How to deal with many short trajectories

Open KrishnenduSinha12 opened this issue 2 years ago • 4 comments

I have like 30 short MD runs each of which is 50-100ns long. I would like to build MSM using these set of trajectories. Should I concatenate the trajectories before performing tica/pca based clustering. I would like to know if concatenation at the boundary would lead to any artefact in (i) TICA based clustering and (ii) construction of transition matrix. Thanks

KrishnenduSinha12 avatar Jan 02 '22 19:01 KrishnenduSinha12

Hi, concatenation is definitely not the way to go here as it would indeed lead to the artifacts. Just leave them as list of trajectories and let pyemma deal with it internally.

PS: Only TICA/VAMP methods really rely on the trajectory structure being present, PCA for example does not make any use of the temporal structure of the data (and also isn't a recommended method in this setting). Clustering itself also doesn't make use of the temporal information, so here theoretically the data could be concatenated too. But to be on the safe side just leave them as they are (ie as list of trajectories) and let the library handle it.
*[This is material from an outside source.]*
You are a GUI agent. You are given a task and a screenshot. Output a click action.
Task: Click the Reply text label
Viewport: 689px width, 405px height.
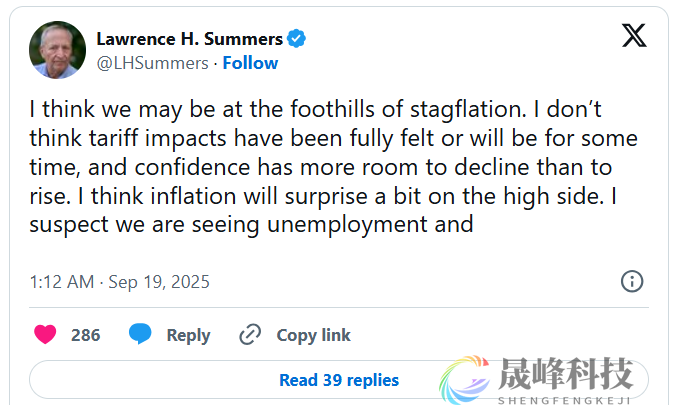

clonker avatar Jan 03 '22 08:01 clonker

Thanks. I have another question, if I have several short trajectories of different run length will that affect the results? Or is it recommended to use trajectories of similar run length?

KrishnenduSinha12 avatar Jan 11 '22 10:01 KrishnenduSinha12

You can use trajectories of different lengths, no problem. The ones which are shorter than lag are being skipped.

clonker avatar Jan 11 '22 10:01 clonker

This issue has been automatically marked as stale because it has not had recent activity. It will be closed if no further activity occurs. Thank you for your contributions.

stale[bot] avatar Jul 31 '22 01:07 stale[bot]